The VW Group has great bounties of technology, and it has gifted the new Continental with loads of it. A three-chamber air suspension works hand-in-glove with the 48-volt-powered active roll bars. The air suspension feels supple over choppy pavement, even in sport mode. The antiroll bars act to negate almost all body lean. It's a magical combination. Even hitting a bump mid-corner doesn't phase the coupe. It is sure footed to the extreme. Incidentally, you'll find this same setup in the Lamborghini Urus.
So too does the Conti get active torque vectoring courtesy of a multi-plate electronic center diff, a GT first. Rather than a fixed torque ratio, it can now send full power to the rear rubber. That also means a launch control which sends the car to 60 miles per hour in 3.6 seconds. Top speed is 207 mph.
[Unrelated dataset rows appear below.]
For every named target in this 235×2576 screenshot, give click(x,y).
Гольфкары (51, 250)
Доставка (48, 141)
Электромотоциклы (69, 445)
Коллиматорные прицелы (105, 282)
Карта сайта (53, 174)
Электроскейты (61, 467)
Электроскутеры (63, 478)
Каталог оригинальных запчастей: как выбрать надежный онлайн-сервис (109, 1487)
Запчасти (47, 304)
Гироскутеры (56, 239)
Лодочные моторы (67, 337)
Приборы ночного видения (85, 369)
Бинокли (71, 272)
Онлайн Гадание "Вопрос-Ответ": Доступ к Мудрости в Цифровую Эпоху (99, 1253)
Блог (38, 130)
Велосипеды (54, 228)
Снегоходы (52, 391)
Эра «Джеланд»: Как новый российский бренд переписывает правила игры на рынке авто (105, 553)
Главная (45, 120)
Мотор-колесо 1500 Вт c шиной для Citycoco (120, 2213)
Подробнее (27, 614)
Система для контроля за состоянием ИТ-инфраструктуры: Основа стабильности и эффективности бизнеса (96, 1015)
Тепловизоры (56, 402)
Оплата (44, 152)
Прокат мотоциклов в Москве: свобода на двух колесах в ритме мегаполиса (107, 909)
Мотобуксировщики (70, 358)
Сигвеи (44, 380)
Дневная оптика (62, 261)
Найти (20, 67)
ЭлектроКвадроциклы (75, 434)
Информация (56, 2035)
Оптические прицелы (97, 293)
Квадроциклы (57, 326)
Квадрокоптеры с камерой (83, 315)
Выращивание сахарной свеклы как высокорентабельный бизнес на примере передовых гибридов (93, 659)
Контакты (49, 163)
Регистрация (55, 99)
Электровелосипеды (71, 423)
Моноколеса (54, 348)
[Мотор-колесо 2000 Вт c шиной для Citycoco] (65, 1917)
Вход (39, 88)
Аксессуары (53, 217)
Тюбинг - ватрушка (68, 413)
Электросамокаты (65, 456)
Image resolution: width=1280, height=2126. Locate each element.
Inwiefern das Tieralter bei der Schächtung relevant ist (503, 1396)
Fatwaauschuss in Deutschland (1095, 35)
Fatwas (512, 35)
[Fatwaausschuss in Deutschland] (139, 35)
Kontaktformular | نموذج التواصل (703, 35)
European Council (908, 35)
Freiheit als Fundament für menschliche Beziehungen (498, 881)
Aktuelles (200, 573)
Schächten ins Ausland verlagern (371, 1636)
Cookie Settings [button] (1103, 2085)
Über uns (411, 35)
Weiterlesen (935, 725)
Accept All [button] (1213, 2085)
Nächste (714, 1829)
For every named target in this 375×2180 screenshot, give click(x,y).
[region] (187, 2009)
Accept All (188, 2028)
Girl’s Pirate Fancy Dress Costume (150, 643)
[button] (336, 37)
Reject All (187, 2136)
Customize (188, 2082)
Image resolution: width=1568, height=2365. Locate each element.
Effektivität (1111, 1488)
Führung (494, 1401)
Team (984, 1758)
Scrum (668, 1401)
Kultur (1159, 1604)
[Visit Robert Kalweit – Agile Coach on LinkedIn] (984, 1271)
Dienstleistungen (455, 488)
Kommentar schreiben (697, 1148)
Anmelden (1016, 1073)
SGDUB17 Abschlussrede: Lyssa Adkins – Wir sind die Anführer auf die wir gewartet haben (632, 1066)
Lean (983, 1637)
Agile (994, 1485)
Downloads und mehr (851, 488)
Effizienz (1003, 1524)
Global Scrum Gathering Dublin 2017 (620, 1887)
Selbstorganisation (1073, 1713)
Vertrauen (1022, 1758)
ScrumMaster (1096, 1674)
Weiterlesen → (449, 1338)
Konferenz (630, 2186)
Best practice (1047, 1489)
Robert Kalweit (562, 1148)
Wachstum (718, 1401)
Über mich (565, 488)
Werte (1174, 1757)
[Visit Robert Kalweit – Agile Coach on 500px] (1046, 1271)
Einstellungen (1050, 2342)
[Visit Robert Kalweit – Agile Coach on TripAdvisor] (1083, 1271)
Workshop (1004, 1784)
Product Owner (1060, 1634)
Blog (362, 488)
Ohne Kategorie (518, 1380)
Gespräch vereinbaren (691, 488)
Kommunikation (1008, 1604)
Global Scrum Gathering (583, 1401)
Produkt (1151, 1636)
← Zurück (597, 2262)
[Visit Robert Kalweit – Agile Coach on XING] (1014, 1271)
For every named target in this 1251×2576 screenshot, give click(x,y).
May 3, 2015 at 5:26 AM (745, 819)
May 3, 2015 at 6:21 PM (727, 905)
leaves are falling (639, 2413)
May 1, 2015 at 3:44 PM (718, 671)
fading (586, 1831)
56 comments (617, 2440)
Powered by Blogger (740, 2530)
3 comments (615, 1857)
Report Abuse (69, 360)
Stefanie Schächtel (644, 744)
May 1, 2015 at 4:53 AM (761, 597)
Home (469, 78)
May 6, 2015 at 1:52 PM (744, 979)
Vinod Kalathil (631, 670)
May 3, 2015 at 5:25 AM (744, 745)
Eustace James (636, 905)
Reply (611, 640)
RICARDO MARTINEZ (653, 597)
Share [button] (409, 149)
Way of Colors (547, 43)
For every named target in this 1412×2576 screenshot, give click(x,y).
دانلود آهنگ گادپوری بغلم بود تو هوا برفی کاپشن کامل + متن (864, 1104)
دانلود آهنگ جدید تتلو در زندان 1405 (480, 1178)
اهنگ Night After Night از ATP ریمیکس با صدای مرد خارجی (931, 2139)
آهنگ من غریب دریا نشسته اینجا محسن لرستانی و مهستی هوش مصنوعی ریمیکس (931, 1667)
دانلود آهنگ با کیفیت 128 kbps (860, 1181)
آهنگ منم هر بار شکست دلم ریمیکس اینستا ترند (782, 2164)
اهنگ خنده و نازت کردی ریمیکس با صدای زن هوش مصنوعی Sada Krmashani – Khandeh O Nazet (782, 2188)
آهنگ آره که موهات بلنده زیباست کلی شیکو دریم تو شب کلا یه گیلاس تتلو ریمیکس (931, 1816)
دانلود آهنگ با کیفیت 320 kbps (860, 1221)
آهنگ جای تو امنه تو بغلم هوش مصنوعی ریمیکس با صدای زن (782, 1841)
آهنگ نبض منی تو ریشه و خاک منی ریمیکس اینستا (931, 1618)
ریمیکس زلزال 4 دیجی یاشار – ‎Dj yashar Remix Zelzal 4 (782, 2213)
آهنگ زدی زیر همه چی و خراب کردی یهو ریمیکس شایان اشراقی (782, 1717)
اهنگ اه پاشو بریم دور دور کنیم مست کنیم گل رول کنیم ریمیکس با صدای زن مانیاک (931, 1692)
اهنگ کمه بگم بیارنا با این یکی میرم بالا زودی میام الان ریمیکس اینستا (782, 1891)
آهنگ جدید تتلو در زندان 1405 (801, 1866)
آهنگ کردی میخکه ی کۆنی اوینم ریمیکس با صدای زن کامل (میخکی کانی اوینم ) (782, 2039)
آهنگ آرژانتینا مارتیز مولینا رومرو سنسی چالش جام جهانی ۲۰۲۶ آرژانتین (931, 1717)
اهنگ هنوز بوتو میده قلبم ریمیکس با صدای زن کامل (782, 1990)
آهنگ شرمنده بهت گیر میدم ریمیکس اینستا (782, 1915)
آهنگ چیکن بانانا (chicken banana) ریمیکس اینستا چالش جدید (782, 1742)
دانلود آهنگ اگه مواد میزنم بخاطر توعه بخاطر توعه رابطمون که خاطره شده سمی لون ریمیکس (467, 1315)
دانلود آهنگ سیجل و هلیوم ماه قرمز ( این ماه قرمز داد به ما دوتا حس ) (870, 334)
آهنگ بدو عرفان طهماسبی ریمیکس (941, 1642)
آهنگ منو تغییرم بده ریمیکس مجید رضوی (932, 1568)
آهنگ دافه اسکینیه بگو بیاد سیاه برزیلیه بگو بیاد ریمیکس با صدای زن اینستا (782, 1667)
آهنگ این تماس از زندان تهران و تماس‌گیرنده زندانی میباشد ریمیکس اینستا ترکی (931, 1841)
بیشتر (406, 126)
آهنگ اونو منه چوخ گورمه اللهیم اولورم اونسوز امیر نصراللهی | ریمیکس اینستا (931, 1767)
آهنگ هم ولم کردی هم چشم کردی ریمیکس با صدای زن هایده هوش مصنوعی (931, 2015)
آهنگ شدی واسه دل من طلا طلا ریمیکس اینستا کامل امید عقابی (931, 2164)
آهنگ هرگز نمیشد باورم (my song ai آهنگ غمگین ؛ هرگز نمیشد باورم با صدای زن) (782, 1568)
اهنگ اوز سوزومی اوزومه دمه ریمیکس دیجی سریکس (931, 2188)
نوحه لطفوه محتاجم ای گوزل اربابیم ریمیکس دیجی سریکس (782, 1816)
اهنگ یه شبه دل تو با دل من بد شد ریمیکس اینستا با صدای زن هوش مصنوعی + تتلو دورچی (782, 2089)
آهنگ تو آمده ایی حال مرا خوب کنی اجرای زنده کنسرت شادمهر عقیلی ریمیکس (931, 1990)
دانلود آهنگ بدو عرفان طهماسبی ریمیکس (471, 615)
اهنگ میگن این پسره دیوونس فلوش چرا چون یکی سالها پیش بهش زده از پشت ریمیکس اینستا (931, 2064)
We've seen the same 6.0-liter twin-turbo W-12 in the Bentayga, good here for 626 horsepower and 664 pound-feet of torque. It seems you've got to be in the 600-horsepower club to even compete these days. Another welcome revelation is the gearbox. It's a ZF 8-speed dual clutch gearbox, and it's convincingly smooth around town but makes finger-snap crisp shifts when driven hard. It's best left alone to shift for itself.
Not so unlike the Alps, there's a timelessness to the Continental's design. Over the past 15 years its composed mass has changed as subtly as a water drip morphing granite. Evolution over revolution. This time, though, even a less keen eye will take notice. The most glaring tweak is a new (non-functioning) vent just behind the front wheels. It's a bit of brightwork with a "12" cleverly embedded within. (That the shiny grille and brightwork were plastic and not aluminum is maddening from a car this expensive.)
There's a new, overt purposefulness in the aluminum skin that changes the overall character of the car. The first generation had that signature side line and unmistakable haunches, but overall it was a rounded and soft-seeming machine. The 2012 model gained definition. But this time the "super forming" process was used for many of the aluminum body panels, and the lines are so delightfully defined and crisp that you can actually pinch them between thumb and forefinger. This dimensionality is found on the hoods and sides, even the wheel arches. So too does the rear end get an entirely new treatment, with a single teardrop rear lamps. It is modern and stylized.
Excellent Bentley interiors are pretty much a given. There's a new available diamond quilting motif that takes 310,000 stitches. Buttons and knobs have a discernable weight and an actual mechanical click. Classic Bentley stuff, again. As far as the digital screens in front of the driver and the center console touchscreen, Bentley has figured out how to do graphics that actually look luxurious. Lastly, there's the gimmicky, if still cool, optional "Bentley Rotating Display" which revolves to show either blank wood, the center digital screen, or three analog dials which include a compass.
Previous Continental customers will sign on to this new model in droves. The purpose and intent and joy of a genuine GT are very much present. But this time, it will even welcome full-throated attacks of the twisties. Turns out the Alps were a pretty good place to show off the highway hunter after all.